No, you cannot deploy a VPN gateway in a classic network.

VPN gateways support only virtual private clouds (VPCs). If you want the resources in a classic network to use the VPN gateway of a VPC, you must enable ClassicLink for the VPC. For more information, see Connect a data center to a classic network by using IPsec-VPN.

What are the prerequisites for connecting a data center to a VPC through IPsec-VPN?

  • The gateway device of the data center must support the IKEv1 and IKEv2 protocols.

    IPsec-VPN supports both IKEv1 and IKEv2. All gateway devices that support the IKEv1 and IKEv2 protocols can connect to VPN gateways on Alibaba Cloud.

  • A static public IP address is assigned to the gateway device in the data center.
  • The client CIDR block and the VPC CIDR block do not overlap with each other.

For more information about how to connect a data center to a VPC through IPsec-VPN, see Connect a data center to a VPC.

Can I use VPN gateways to connect VPCs across regions?

Yes, you can use VPN gateways to connect VPCs across regions. For more information, see Establish IPsec-VPN connections between two VPCs.

What types of gateway devices can connect to VPN gateways?

Alibaba Cloud VPN gateways support the standard IKEv1 and IKEv2 protocols. All gateway devices that support the IKEv1 and IKEv2 protocols can connect to VPN gateways on Alibaba Cloud. For example, gateway devices manufactured by H3C, Hillstone, Sangfor, Cisco ASA, Juniper, SonicWall, Nokia, IBM, and Ixia can connect to VPN gateways on Alibaba Cloud. For more information, see Configure a gateway device in a data center.

How many IPsec-VPN connections can be established to a VPN gateway?

By default, you can establish at most 10 IPsec-VPN connections to a VPN gateway. To create more IPsec-VPN connections, request a quota increase. For more information, see Manage quotas.

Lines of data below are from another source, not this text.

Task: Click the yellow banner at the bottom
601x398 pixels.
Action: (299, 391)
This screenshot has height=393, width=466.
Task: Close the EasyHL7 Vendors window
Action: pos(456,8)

Can I use VPN gateways to access the Internet?

No, you cannot use VPN gateways to access the Internet.

You can use VPN gateways to access only VPCs through private connections.

Does network traffic between VPCs traverse the Internet?

No, network traffic between VPCs does not traverse the Internet.

When you use VPN gateways to connect VPCs across regions, network traffic is transmitted only within Alibaba Cloud.

Can I specify more than one client CIDR block for an IPsec-VPN connection?

Yes, you can specify more than one client CIDR block for an IPsec-VPN connection.

We recommend that you specify IKEv2 when you create the connection.

Can I downgrade a VPN gateway?

Yes, you can downgrade a VPN gateway.

To downgrade a VPN gateway,submit a ticket.

Can I enable SSL-VPN for VPN gateways that are created before the release date of SSL-VPN?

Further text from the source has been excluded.